Я вернулся к началу нашего разговора. «Так ты живешь хорошо», – сказал я ему. «Жаль, что Хуан не приезжает. И с Панчо не все так гладко, как должно бы». – «Я видел его, когда мы подъезжали». Я начал расставлять на полке книги, которые привез из виллы «Лекуона». «Что он делал? Форель ловил?» – «Думаю, да», – сказал я. «Панчо очень нравится бродить по воде. Но пить он предпочитает другое». Он подошел к окну и посмотрел на улицу. «Он был вместе с близнецами немного ниже по течению». – «Сейчас никого не видно. Должно быть, пошли к Аделе, – сказал он. – Не знаю, что происходит в нашем местечке, – продолжил он после паузы. – Все очень много пьют. Мой брат, Убанбе, даже Себастьян. Если так будет продолжаться, они плохо кончат. Особенно Панчо. Он очень легкомысленный».

Я открыл окно. Ава, Миспа и жеребята теперь паслись в разных концах, Моро по-прежнему оставался в верхней части луга. «Кто теперь возит еду лесорубам?» Лубис безнадежно вздохнул: «Бесполезно просить Панчо, чтобы он работал на лесопильне. Он и по дому-то мало помогает». – «Значит, в лес приходится ездить тебе». Лубис кивнул.

О, Сьюзи Кью, о, Сьюзи Кью, о, Сьюзи Кью. Хосеба включил магнитолу в машине на полную громкость, жеребята подняли головы и стали смотреть в сторону дома. ОХин из них принялся скакать.

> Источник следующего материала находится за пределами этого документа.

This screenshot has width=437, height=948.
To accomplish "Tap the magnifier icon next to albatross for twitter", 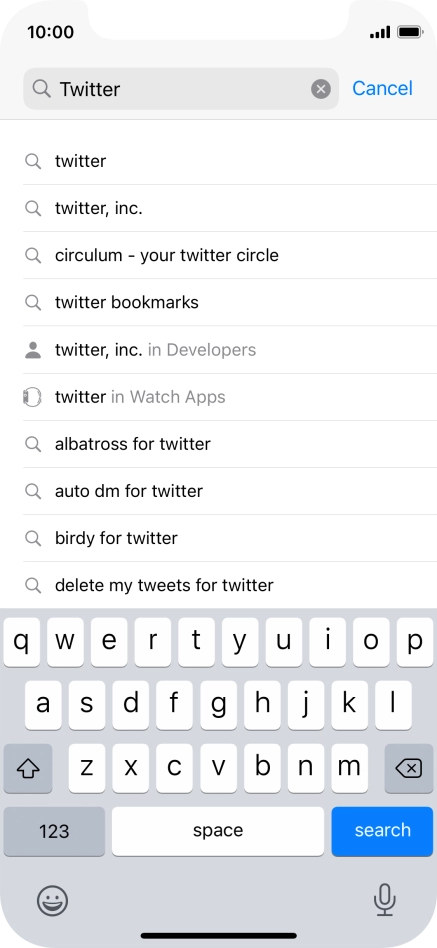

А под окном, правда, не прыгая, но тряся шевелюрой, двигался в такт музыке Хосеба. «Мне хотелось бы иметь такой нрав, как у него, – сказал Лубис. Потом показал на луг: – Как тебе трое малышей? Чудесные жеребята, правда?» – «Очень красивые», – согласился я. «Хуан звонит мне почти каждую неделю, спрашивает о них». – «Как вы их назвали?» – «Двоих гнедых – Элько и Эдер. А белого – Поль». – «Поль? Как того, которого убили?» Лубис кивнул: «Он мой. Хуан подарил его мне. Он сказал, что теперь, когда он не Приезжает, у меня больше ответственности и что я его заслужил». – «Он прав», – сказал я.